Dominic Raab doesn’t think Angela Rayner should have gone to the opera. Calling the former trade unionist single mother a “champagne socialist” for attending Mozart’s The Marriage of Figaro at Glyndebourne, he no doubt wanted to attack her for hypocrisy. In doing so, he exposed his own – and many others’ – misperception that opera is simply a status-signalling day out for poshos.
I confess I didn’t expect Rayner to be pictured going to the opera either – not because I think she shouldn’t, or because those of her background wouldn’t like it, but because politicians go out of their way to present themselves as men and women of the people by ostentatiously talking about football and pints down the pub. If they like opera, they conceal it, and certainly don’t think it appeals to the common voter.
George Osborne is a fan, but visits discreetly. Michael Gove has joined him at the Wagner Festival in Bayreuth, but seeing what his E-bacc has done in reducing teenage music learning in schools, he clearly isn’t bothered about spreading the love across social classes. That lack of exposure is as responsible as anything for the socially elitist image of opera, and the dwindling audience contributes to high prices – although Rayner’s ticket cost £62 and even the Royal Opera has tickets under £20. You watch football for more.
In her viral riposte, Rayner suggested Raab “cut out the snobbery and brush up on his opera. The Marriage of Figaro is the story of a working-class woman who gets the better of a privileged but dimwitted villain.” Composer Howard Goodall said Mozart would have loved to have had Rayner in the audience. Indeed he would. Mozart liked to push boundaries and widen his appeal. After his operas were performed, he reputedly went out to hear street vendors whistling his tunes. He also scandalised Viennese society by having libretti in German instead of the usual Italian – akin to the Bible in English during the Reformation or the Koran in Turkish in the 1960s, opening them up to the unschooled lower classes that can’t be trusted to handle them well.

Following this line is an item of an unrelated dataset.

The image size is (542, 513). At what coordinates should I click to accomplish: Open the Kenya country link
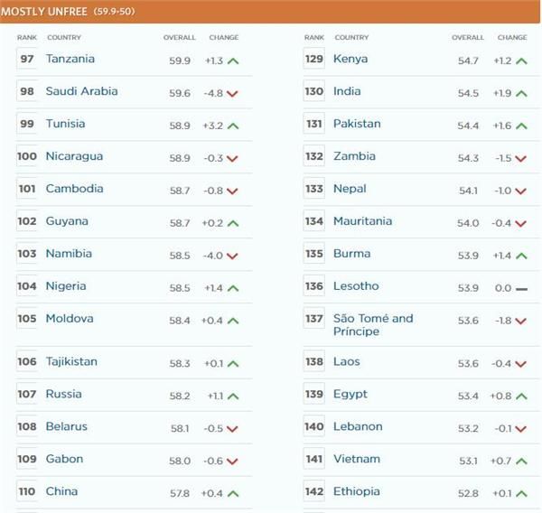point(350,59)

Figaro is based on a 1778 social satire by the French playwright Pierre Beaumarchais that lampoons corrupt, out-of-touch ruling classes and depicts the lower orders as clever and virtuous. The spectacle of servants rebelling and outwitting their masters was disturbing enough for the European elite for it to be banned in cities including Paris and Vienna. Figaro, and its prequel, The Barber of Seville, which was made into an opera by Rossini, became key texts in the French revolution.
Opera may sometimes be sung in ballgowns, but its tales are full of characters pushed aside by society – from the impoverished artists depicted in Puccini’s La bohème (on which the musical Rent is based) to Manon Lescaut, another scandalous French text turned into opera, this time by Verdi, featuring a young woman pimped out by her brother to unpleasant rich old men who dies when exiled to Louisiana for prostitution. La Traviata, also by Verdi, deals with love, class and social stigma through the tale of Violetta, a “courtesan” pushed away by her gentleman lover’s father. The working classes are central to Benjamin Britten’s Peter Grimes, a fisherman accused of murder, and Ethel Smyth’s The Wreckers – currently at Glyndebourne – which showcases Cornish smugglers.
Opera was first created in Italian city states at the turn of the 17th century, first in the form of private patrician clubs and, around 1637, as commercial performances at the Venice carnival to a mixed audience. Some of those early opera performances across Europe had rowdy audiences who ate and drank as the singers struggled to be heard over the noise. When the Proms began in London as a way to bring classical music to the people, they were asked not to light matches during performances. Italy’s La Scala still has its noisy loggionisti, opera purists in the cheap seats who catcall liberally – they even booed Luciano Pavarotti.
For opera conductor Brad Cohen, the Rayner argument touches on this history, and taps into modern anxiety in classical music as the general public are brought to assume it’s not for them. “From those two strands back in Venice, the patrician strand has become Glyndebourne, the Royal Opera and big state opera companies in Germany where heads of state invite their peers to summits,” he told me. “The carnival strand, which is for-profit opera for a wider audience – has gone to musical theatre and film. The opera that’s just making money has completely disappeared.”
If Angela Rayner standing next to her working-class violinist friend on the lawns of Glyndebourne gives a different social spin to opera, socialist or not, music bosses will be buying her champagne.